課題の要件:
以下の一覧を、「hamburger menu」を「navigation menu」に差し替えた形で全体を書き直す。それ以外の箇所は一切変えない。

データセット記録:
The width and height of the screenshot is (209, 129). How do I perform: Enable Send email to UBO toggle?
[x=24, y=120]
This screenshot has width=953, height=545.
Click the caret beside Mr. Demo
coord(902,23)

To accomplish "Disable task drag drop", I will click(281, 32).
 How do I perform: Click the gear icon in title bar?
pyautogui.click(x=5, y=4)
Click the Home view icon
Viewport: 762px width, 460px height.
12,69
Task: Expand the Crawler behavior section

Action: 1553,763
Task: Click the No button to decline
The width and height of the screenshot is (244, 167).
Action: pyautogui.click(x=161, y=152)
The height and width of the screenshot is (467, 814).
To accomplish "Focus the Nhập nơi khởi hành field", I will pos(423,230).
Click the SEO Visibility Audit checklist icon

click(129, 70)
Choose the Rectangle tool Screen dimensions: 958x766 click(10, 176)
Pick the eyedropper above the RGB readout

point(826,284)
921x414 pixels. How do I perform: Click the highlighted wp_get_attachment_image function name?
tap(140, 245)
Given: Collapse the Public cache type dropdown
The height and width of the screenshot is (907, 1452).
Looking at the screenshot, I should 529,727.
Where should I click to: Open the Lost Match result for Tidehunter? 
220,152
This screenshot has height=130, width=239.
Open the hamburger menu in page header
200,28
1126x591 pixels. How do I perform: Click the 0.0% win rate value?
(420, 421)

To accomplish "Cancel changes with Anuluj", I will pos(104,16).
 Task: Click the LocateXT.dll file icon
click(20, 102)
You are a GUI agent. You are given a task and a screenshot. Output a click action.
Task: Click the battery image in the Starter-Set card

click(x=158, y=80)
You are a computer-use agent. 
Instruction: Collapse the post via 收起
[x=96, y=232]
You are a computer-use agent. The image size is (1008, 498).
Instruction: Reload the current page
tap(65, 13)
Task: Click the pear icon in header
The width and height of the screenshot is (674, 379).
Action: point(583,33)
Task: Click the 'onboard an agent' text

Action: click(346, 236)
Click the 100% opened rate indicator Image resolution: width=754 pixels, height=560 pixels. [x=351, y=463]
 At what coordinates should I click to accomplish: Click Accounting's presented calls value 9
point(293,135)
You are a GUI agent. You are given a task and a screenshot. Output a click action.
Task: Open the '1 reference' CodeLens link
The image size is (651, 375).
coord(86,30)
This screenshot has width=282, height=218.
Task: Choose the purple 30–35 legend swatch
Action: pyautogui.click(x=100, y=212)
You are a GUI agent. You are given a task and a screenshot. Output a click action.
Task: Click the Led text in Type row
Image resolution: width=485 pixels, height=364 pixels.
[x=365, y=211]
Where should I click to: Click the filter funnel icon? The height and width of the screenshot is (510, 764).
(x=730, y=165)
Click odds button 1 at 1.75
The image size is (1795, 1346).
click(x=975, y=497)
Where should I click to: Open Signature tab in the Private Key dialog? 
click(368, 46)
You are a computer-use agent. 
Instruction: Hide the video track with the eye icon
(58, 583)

出力結果:
The width and height of the screenshot is (209, 129). How do I perform: Enable Send email to UBO toggle?
[x=24, y=120]
This screenshot has width=953, height=545.
Click the caret beside Mr. Demo
coord(902,23)

To accomplish "Disable task drag drop", I will click(281, 32).
 How do I perform: Click the gear icon in title bar?
pyautogui.click(x=5, y=4)
Click the Home view icon
Viewport: 762px width, 460px height.
12,69
Task: Expand the Crawler behavior section

Action: 1553,763
Task: Click the No button to decline
The width and height of the screenshot is (244, 167).
Action: pyautogui.click(x=161, y=152)
The height and width of the screenshot is (467, 814).
To accomplish "Focus the Nhập nơi khởi hành field", I will pos(423,230).
Click the SEO Visibility Audit checklist icon

click(129, 70)
Choose the Rectangle tool Screen dimensions: 958x766 click(10, 176)
Pick the eyedropper above the RGB readout

point(826,284)
921x414 pixels. How do I perform: Click the highlighted wp_get_attachment_image function name?
tap(140, 245)
Given: Collapse the Public cache type dropdown
The height and width of the screenshot is (907, 1452).
Looking at the screenshot, I should 529,727.
Where should I click to: Open the Lost Match result for Tidehunter? 
220,152
This screenshot has height=130, width=239.
Open the navigation menu in page header
200,28
1126x591 pixels. How do I perform: Click the 0.0% win rate value?
(420, 421)

To accomplish "Cancel changes with Anuluj", I will pos(104,16).
 Task: Click the LocateXT.dll file icon
click(20, 102)
You are a GUI agent. You are given a task and a screenshot. Output a click action.
Task: Click the battery image in the Starter-Set card

click(x=158, y=80)
You are a computer-use agent. 
Instruction: Collapse the post via 收起
[x=96, y=232]
You are a computer-use agent. The image size is (1008, 498).
Instruction: Reload the current page
tap(65, 13)
Task: Click the pear icon in header
The width and height of the screenshot is (674, 379).
Action: point(583,33)
Task: Click the 'onboard an agent' text

Action: click(346, 236)
Click the 100% opened rate indicator Image resolution: width=754 pixels, height=560 pixels. [x=351, y=463]
 At what coordinates should I click to accomplish: Click Accounting's presented calls value 9
point(293,135)
You are a GUI agent. You are given a task and a screenshot. Output a click action.
Task: Open the '1 reference' CodeLens link
The image size is (651, 375).
coord(86,30)
This screenshot has width=282, height=218.
Task: Choose the purple 30–35 legend swatch
Action: pyautogui.click(x=100, y=212)
You are a GUI agent. You are given a task and a screenshot. Output a click action.
Task: Click the Led text in Type row
Image resolution: width=485 pixels, height=364 pixels.
[x=365, y=211]
Where should I click to: Click the filter funnel icon? The height and width of the screenshot is (510, 764).
(x=730, y=165)
Click odds button 1 at 1.75
The image size is (1795, 1346).
click(x=975, y=497)
Where should I click to: Open Signature tab in the Private Key dialog? 
click(368, 46)
You are a computer-use agent. 
Instruction: Hide the video track with the eye icon
(58, 583)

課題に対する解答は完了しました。